In the text about Kevin's benefit below, rewrite the paragraph starting "The kids and I were quite surprised" as a short bulleted list that keeps its main facts.

**Source extract:**
......

In some ways, I wish I would have shadowed Kevin for the event to meet some of these people who are a part of his life. But, with that many people, the divide and conquer approach seemed more practical. Unfortunately, with so many people, we didn't catch everyone and didn't get to have the quality conversations we would have liked.  I've made this plea before and I will make it again.  If you want to visit with Kevin, don't wait.  Give us a call and let's get together while we still can.

The kids and I were quite surprised on how well Kevin held up for the day.  The night before he was grumpy (which he later admitted was actually nerves about the benefit) and Saturday morning he seemed weak.  We honestly didn't see how he would make it through the entire event.  Eleven plus hours later, the majority of which he had been standing, Kevin had done it.  The next morning, as the family was walking to church, we were talking about our concerns about him making it all day.  I commented, "I think all of the love carried you through."  Kevin replied, as he trudged painfully, "I sure could use some of that love to carry me now." :)

A few people took me by surprise.  One was Fud Marking.  He bought our trailer from us when we lived in Wabasha.  We've been gone from Wabasha for almost 20 years now and I think I've only seen Fud once in that 20 years so I certainly didn't expect to see him there.  Of course, no surprise, I couldn't remember his name.

And one group brought tears to my eyes.  Three of Keaton's friends from work surprised Keaton by driving down from the Cities. What hit me at the moment I saw them was that now I knew Keaton had a support group to help him through this.  They would be there for him...and moms need to know that (yep, I'm crying again).

......

**Data supplied:**
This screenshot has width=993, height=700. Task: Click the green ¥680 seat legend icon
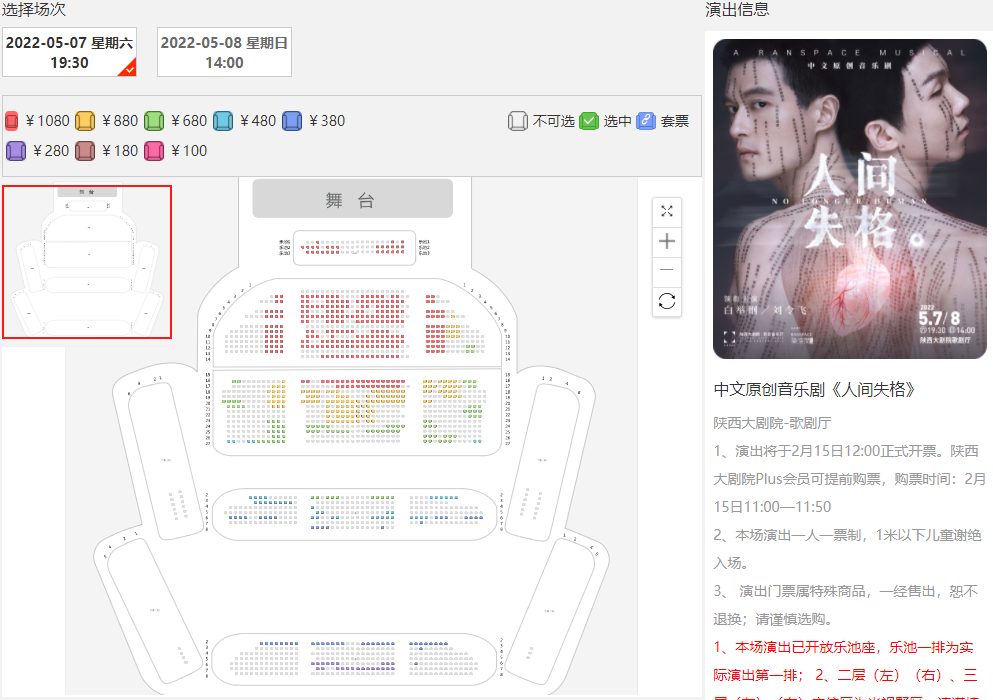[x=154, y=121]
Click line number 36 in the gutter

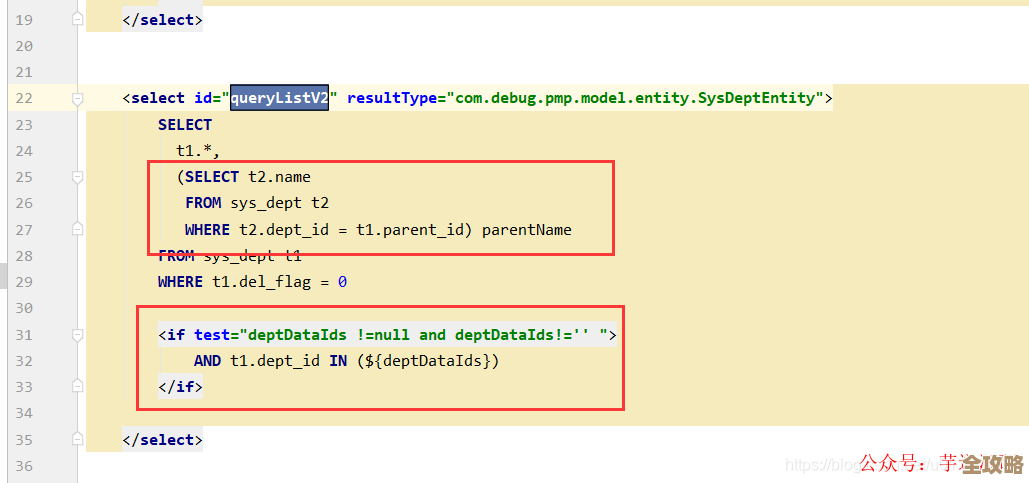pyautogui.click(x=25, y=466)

......

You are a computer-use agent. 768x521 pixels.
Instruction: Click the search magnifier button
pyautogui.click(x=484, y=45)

......

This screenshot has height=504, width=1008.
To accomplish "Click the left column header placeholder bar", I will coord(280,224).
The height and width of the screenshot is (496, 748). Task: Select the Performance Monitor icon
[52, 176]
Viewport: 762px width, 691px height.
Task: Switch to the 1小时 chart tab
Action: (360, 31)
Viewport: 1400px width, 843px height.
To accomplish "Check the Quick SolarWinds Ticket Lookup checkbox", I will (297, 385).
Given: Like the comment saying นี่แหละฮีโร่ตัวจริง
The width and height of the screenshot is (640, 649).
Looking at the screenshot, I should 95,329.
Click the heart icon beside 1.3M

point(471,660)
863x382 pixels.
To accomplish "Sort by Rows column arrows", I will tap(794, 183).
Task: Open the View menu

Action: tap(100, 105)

......

**Solution to this problem:**
- Kevin held up much better at the benefit than the family expected.
- The night before, he was grumpy, which he later admitted was nerves about the benefit.
- On Saturday morning he seemed weak, and the family didn't see how he would last the whole event.
- He made it through more than eleven hours, standing for most of them.
- The next morning, walking to church, the narrator said all the love had carried him through.
- Kevin, trudging painfully, replied that he could use some of that love to carry him now.